Con los hijos crecidos, el matrimonio se hace cargo del sueño que cumplieron. “Es posible la soberanía espiritual, nuestra apuesta funcionó —cuenta—. Nunca pedimos ayuda a nadie, todo lo hicimos solos”.
El espacio es una experiencia de desconexión absoluta. Se busca eso. Los lujos que se ofrecen son sencillos: hamacarse frente al océano, cosechar sal de mar, perder la vista en el horizonte interminable, leer, comer la pesca del día.
“Entonces sin los dispositivos eléctricos, nos queda volver a hablar”, sostiene Fernández. Los teléfonos no tienen sentido en El Cabo y esto es un pilar que sostiene el funcionamiento del engranaje de la vida en esta bahía. “Los celulares no muestran la realidad, nos confunden, toda esa cantidad de información, los seres humanos no estamos hecho para eso”, reflexiona Eliane.
Su respuesta es sencilla: la contemplación y los deseos de comunicarse con el otro. “Las charlas que se generan son un lujo, y no serían posibles si tuviéramos internet”, señala.
“La noche tiene mil ojos y el día solo uno, ese verso de Bourdillon me sobrevoló toda mi estadía”, confiesa Jimena Mascaró, gestora cultural, guionista y editora de la revista sobre patafísica y arte surrealista Patáforas, una de las pasajeras de El Refugio Natural. “Es una experiencia surrealista y subrealista, ver a Eliane y Eduardo dedicar sus vidas a quitar los fantasmas del pueblo, reconstruyendo de adentro hacia afuera, transformando ruinas en ambientes, ambientes en casas, y entender que vivir con los justo y necesario, es justo y necesario”, cuenta Mascaró.

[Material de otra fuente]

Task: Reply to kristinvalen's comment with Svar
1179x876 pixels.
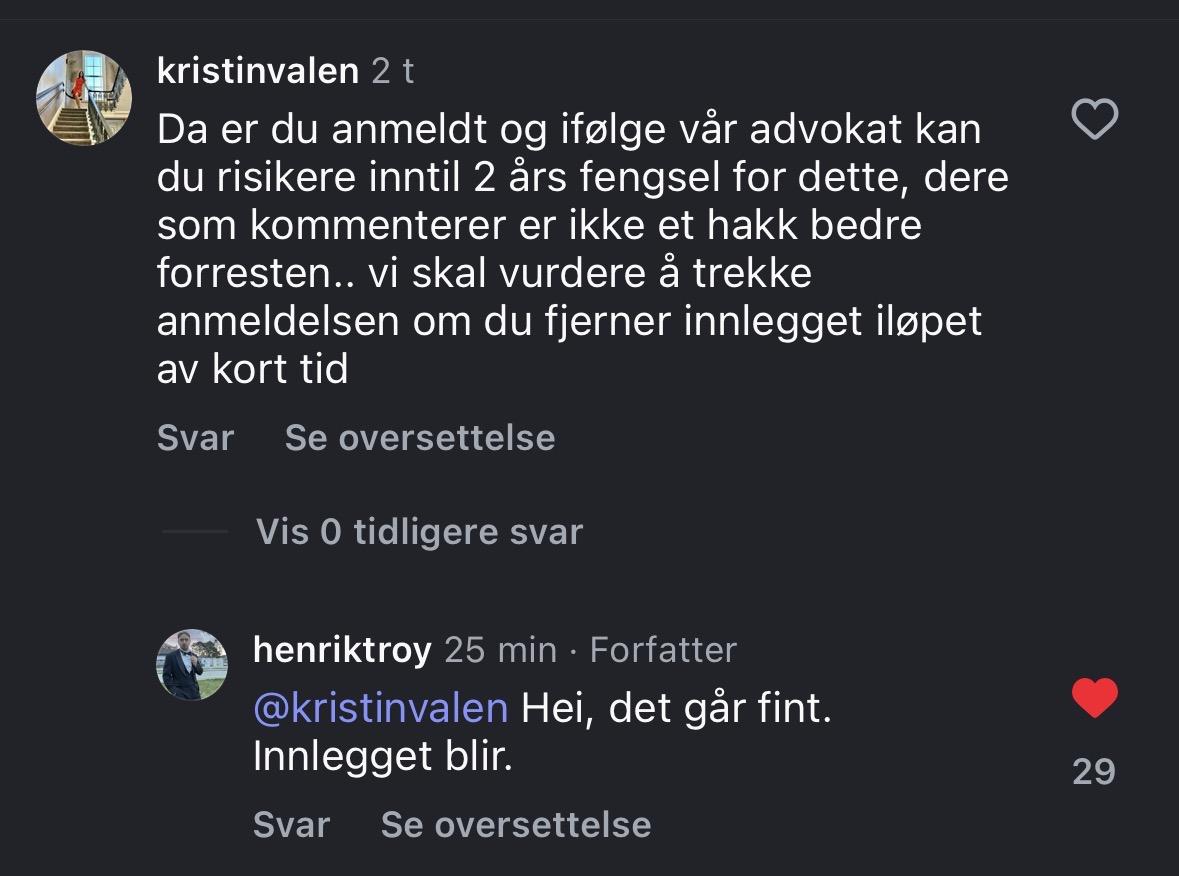Action: pos(195,438)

“Nada ni nadie que esté en el Refugio está por casualidad”, advierte Mascaró. Conjurados, los viajeros se encuentran en la costa o se cruzan en la estepa, en silencio o en murmullos. “Todo es producto del deseo: historias, casas, puertas, ventanas, pisos, alimentos, cosecha, cocina; todo rescatado minutos antes de desaparecer. Hay una pulsión de vida, un deseo latente por subsistir detrás de cada objeto y cada persona en el Cabo. Es muy poderoso —resume Mascaró—. Es increíble descubrir cuantos cielos entran en un cielo”.